Take from the data every line in which the word "with" is found.

Stored data entries:
● ● ● ● ● ● ●
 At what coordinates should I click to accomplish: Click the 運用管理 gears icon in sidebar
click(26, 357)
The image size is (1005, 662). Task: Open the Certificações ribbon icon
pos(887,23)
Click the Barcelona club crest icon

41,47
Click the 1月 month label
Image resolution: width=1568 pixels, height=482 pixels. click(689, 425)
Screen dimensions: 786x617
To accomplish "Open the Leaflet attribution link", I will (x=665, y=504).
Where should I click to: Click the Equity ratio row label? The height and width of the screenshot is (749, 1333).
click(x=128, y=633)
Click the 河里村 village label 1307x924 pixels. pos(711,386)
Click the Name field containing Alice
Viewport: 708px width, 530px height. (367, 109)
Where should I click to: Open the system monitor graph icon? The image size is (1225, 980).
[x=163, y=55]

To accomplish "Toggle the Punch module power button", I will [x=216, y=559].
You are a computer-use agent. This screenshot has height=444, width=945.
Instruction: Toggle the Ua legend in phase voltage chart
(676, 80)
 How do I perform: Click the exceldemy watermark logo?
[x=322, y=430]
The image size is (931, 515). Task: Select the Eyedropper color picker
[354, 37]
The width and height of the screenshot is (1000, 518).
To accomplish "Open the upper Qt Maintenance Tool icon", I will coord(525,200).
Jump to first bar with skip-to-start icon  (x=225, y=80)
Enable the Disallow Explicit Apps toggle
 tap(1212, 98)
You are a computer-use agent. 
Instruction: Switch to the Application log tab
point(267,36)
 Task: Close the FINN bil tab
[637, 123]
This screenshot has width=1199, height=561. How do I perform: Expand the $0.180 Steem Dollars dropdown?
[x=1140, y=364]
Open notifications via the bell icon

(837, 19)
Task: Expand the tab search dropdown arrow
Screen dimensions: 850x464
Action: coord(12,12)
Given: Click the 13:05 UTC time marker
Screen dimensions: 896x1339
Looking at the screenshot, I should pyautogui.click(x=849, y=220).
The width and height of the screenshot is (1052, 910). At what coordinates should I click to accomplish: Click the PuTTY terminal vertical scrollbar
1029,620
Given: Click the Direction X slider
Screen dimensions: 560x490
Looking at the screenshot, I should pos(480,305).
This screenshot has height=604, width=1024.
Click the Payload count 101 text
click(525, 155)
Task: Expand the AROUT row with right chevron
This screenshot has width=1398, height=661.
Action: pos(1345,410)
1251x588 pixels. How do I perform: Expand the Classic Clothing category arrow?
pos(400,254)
● ● ● ● ● ● ●
Answer area:
Jump to first bar with skip-to-start icon  (x=225, y=80)
Task: Expand the AROUT row with right chevron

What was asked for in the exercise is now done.